▶ _ABOUT THIS EXERCISE_: In the copy, include no images. Reproduce the entries exactly.

[Records excerpted from a collection]
========================================================================
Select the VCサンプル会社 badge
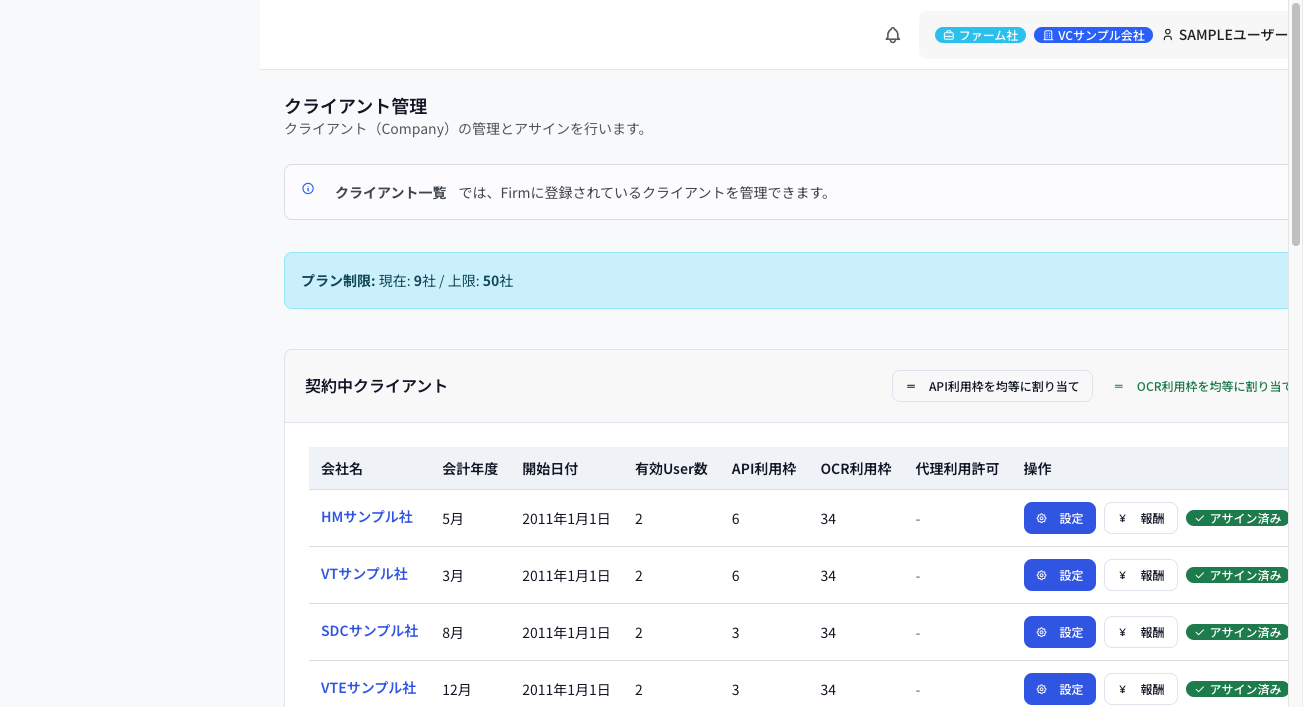1303x707 pixels. coord(1093,34)
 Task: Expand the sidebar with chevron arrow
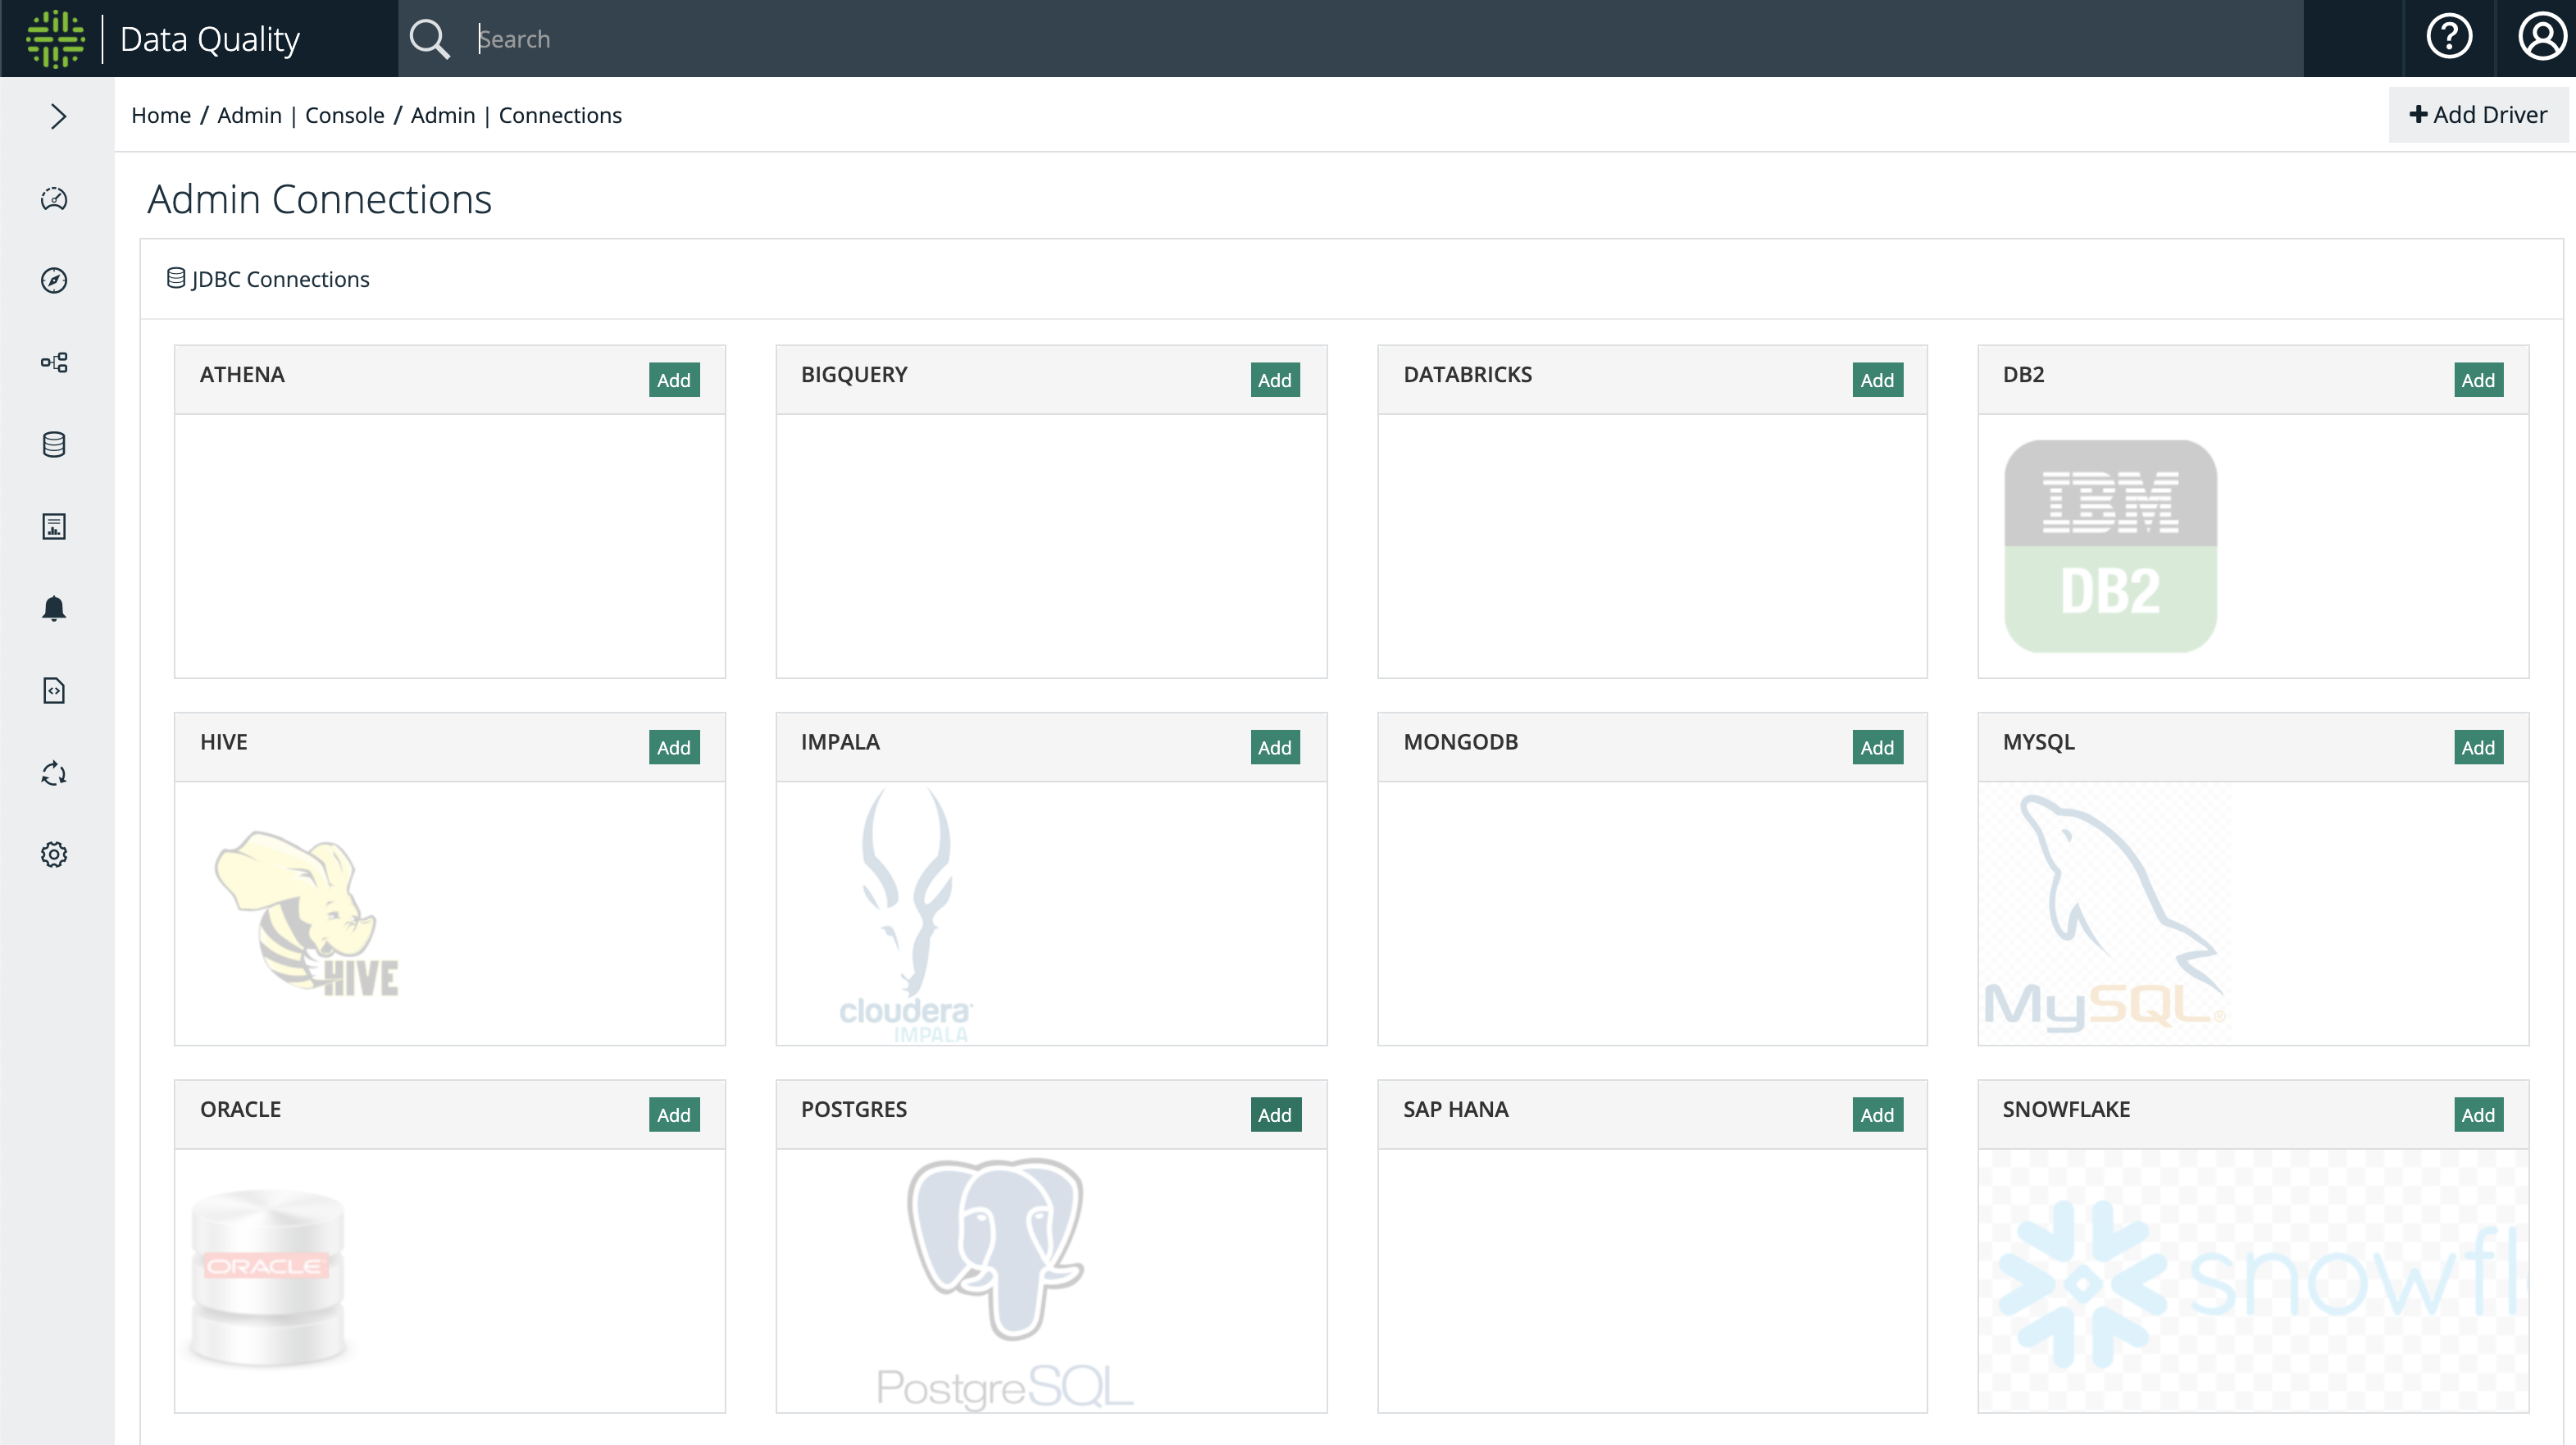pos(58,117)
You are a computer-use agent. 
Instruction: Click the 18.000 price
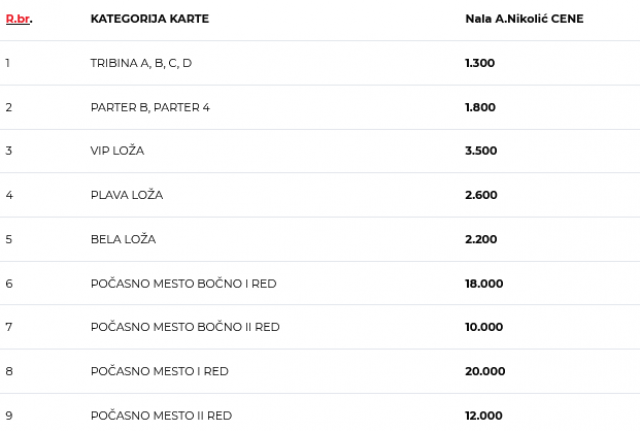point(484,283)
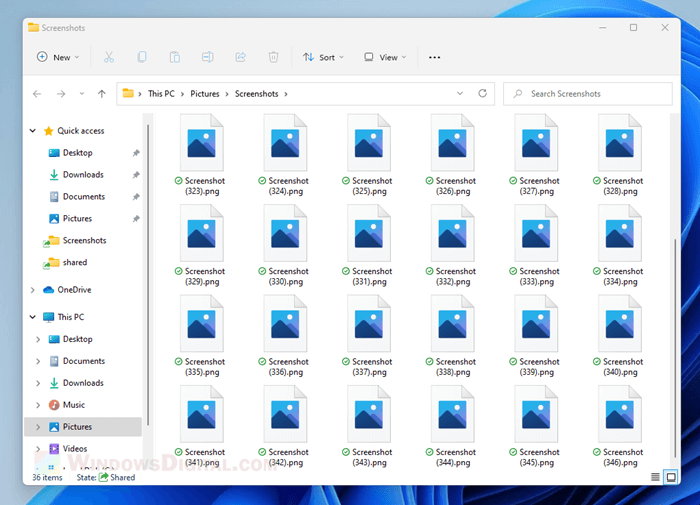Viewport: 700px width, 505px height.
Task: Click the Share icon in toolbar
Action: tap(241, 57)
========================================================================
▶ _ANSWER FOR THE TASK_:
Select the VCサンプル会社 badge
1303x707 pixels. coord(1093,34)
 Task: Expand the sidebar with chevron arrow
pos(58,117)
You are a computer-use agent. 
Instruction: Click the 18.000 price
point(484,283)
Viewport: 700px width, 505px height.
Task: Click the Share icon in toolbar
Action: tap(241, 57)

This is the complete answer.